Certain events are seared into the collective memory of those who lived at the time the event occurred. Those most affected are those who experienced the event during their critical ages of adolescence and early adulthood; those least affected are those who are born after the event occurred because of their psychological distance from the event. The attack on Pearl Harbor and the assassination of John F. Kennedy may be historical footnotes for those born after the event, but few that heard of the tragedy at the time fail to remember where they were or what they were doing when they first learned of its occurrence.

The collapse of the WTC may be even sharper on the mind than earlier historical events for those who lived through it. In part, this is due to the extensive television coverage that took place as the twin towers collapsed and to the ensuing search for survivors and cleanup efforts that followed.
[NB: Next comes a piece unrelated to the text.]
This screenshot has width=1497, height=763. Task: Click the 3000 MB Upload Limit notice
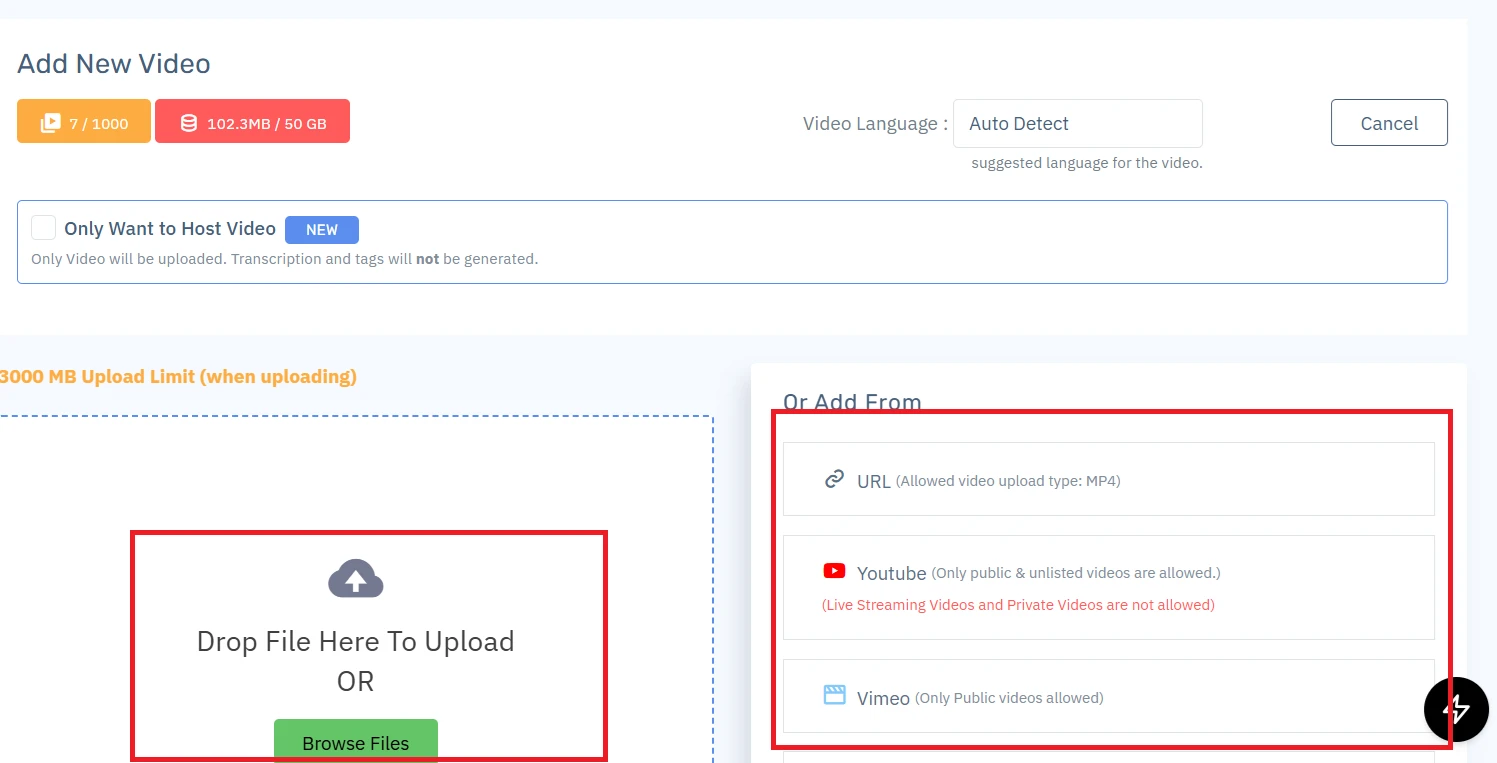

In part, it is also owing to the video-recording equipment widely available to the man on the street. This visual coverage of the collapse of the twin towers, the narrator of In Memoriam: New York City 9/11/2001 points out, is the reason it is “the most documented event in history.” The amount of film footage also explains the outpouring of documentaries examining the collapse.

But here, consider two fictional films that eulogize the heroic spirit of those who died on 9/11, whose actions took place far from any camera, and thus have gone unrecorded and undocumented: Flight 93 and United 93. They are not about the WTC or the war on terror; they are about the actions of unsung heroes of 9/11.
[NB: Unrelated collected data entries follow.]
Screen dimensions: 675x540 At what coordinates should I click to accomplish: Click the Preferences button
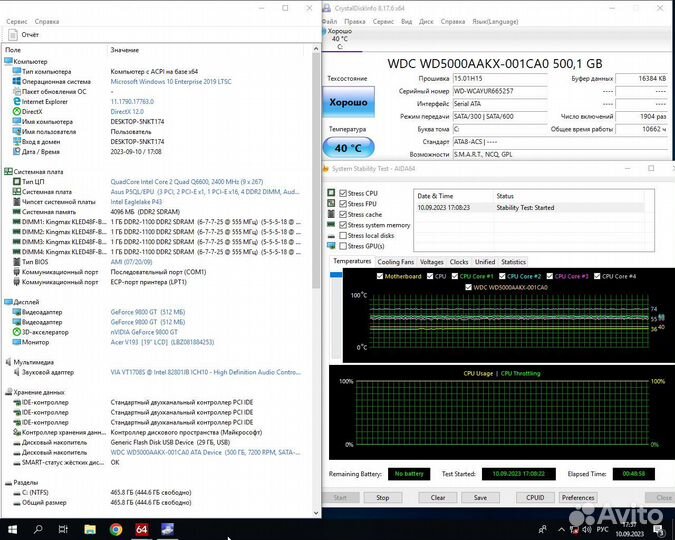pyautogui.click(x=577, y=497)
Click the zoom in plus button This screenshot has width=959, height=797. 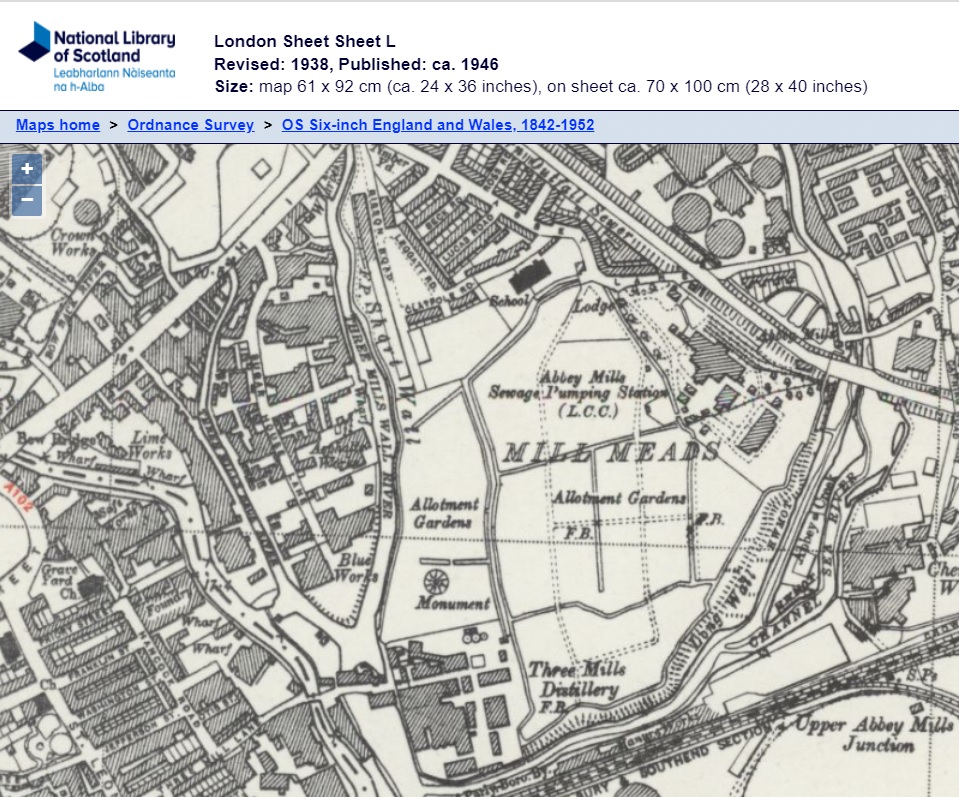tap(27, 169)
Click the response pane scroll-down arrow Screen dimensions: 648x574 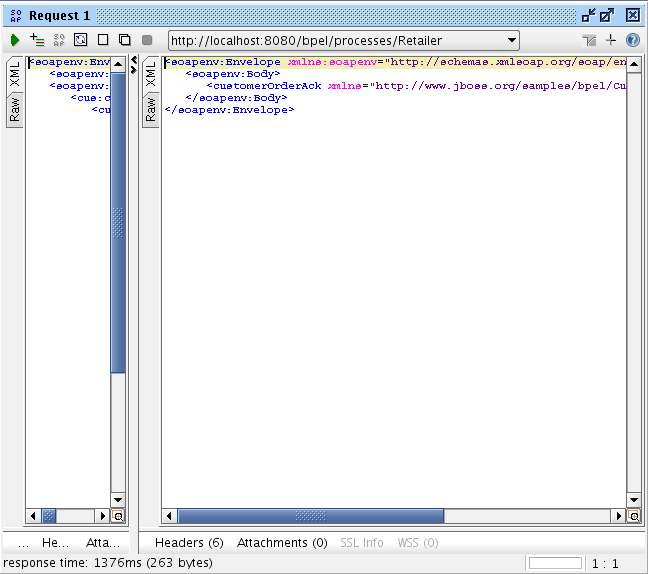tap(633, 499)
Flight 93 is an A&E made-for-television movie. The opening shows United Airline pilots going off to work in the early morning of 9/11, one kissing his sleeping wife and baby good-bye. The next ten minutes is filled with buildup: passengers, including the hijackers, going through airport security; people boarding their flights; airplanes in queue for takeoff. The next twenty minutes is spent at the American, United, and FAA Command Centers as air traffic controllers frantically track the flights, then the visual of three of the four missing planes hitting their designated targets. The viewer then joins the passengers and crew aboard the missing airline. The rest of the film shows the passengers aboard United 93 talking on cell phones to their loved ones, the hijackers taking control of the plane, the passengers being huddled to the rear of the plane, and, finally, after they learn that the WTC and Pentagon had been attacked, stoically charging the cockpit and spoiling the hijackers’ goal of hitting yet another target, most likely, the viewer is explicitly told in the concluding crawl, the White House. The film ends with sirens wailing toward the wreckage. The viewing audience knows there were no survivors.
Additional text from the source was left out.